Был ли пятнадцатилетний юноша в сговоре с изгнанной сестрой – неизвестно, но можно точно сказать, что он тяготил Клеопатру и мешал ей чувствовать свою независимость. Избавившись от него, царица тем же летом провозгласила Цезариона своим соправителем. По прошествии июля – новое название у месяца появилось совсем недавно и заставило Цицерона скрежетать зубами – Цезариона объявляют фараоном. Начинается третье совместное правление Клеопатры. Она придумала идеальное решение проблемы. Ее сын стал величаться «Царь Птолемей, прозванный Цезарем, Любящий Отца и Любящий Мать Бог». У Клеопатры появился обязательный мужчина-соправитель. Дважды божественный римлянин сел на египетский трон. Трехлетка вряд ли мог вмешиваться в политику своей матери.

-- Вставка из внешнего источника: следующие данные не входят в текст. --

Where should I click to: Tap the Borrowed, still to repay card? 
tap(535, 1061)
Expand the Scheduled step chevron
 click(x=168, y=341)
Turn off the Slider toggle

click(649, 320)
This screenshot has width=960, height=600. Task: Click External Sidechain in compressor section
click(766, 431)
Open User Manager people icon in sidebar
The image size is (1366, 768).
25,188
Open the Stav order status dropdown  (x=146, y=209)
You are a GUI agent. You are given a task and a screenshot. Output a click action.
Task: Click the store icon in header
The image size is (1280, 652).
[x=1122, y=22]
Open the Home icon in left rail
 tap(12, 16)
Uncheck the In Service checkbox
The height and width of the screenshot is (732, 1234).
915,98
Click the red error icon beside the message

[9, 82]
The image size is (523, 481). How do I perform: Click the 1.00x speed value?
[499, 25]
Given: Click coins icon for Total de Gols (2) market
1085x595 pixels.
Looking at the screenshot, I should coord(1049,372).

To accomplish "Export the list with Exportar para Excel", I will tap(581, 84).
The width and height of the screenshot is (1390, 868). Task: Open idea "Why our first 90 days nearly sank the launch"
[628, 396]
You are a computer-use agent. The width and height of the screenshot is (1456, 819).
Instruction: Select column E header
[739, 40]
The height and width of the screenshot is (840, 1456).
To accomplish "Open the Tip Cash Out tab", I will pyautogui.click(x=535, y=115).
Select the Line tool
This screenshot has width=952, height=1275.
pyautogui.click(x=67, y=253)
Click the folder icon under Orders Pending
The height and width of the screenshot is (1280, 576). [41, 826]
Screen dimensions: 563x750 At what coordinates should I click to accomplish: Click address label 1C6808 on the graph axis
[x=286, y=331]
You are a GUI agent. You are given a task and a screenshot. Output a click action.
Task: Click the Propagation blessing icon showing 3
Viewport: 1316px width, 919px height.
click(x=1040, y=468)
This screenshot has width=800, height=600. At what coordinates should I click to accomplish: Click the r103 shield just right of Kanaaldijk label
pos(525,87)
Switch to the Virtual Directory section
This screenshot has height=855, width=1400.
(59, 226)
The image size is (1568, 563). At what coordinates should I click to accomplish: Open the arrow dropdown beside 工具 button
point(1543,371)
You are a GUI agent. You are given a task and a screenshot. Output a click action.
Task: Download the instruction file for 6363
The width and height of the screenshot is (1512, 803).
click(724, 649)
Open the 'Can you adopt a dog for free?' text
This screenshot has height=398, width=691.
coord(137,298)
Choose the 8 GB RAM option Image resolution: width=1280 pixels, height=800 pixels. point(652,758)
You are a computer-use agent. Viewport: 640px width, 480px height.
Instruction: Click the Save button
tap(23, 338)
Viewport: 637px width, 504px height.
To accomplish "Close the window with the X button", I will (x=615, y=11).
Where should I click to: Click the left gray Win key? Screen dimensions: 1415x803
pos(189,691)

Это был не только блестящий стратегический расчет – Клеопатра символически укутала Египет в плащ Цезаря, за который, она предвидела, скоро разыграется жестокая битва, – но и умный с точки зрения иконографии шаг. Если Цезарь набрался в Александрии царственности, то Клеопатра набралась в Риме божественности. Она вдохновенно играла роль Исиды, особенно акцентируя внимание на материнской грани образа – весьма необычный способ получения дивидендов от рождения ребенка. На празднествах она появлялась в великолепном облачении Исиды [43]. Недавние события оказали ей изрядную услугу: убийство Цезаря разрушило годами разрабатываемые Клеопатрой планы, но оказалось невероятно ценно для ее имиджа. По легенде враги Осириса, земного мужа Исиды и верховного мужского божества, зверски искромсали его тело. Однако Осирис оставил после себя юного наследника, верного и сообразительного будущего правителя. Горюющая Исида собрала возлюбленного буквально по кусочкам, чтобы провести обряд воскрешения. Мартовские иды удачно поддержали миф: потеря сделала Клеопатру еще сильнее – теперь она была скорбящей женой замученного бога. Весьма кстати пришлось и то, что в Риме в первый день 42 года до н. э. Цезаря торжественно объявили богом.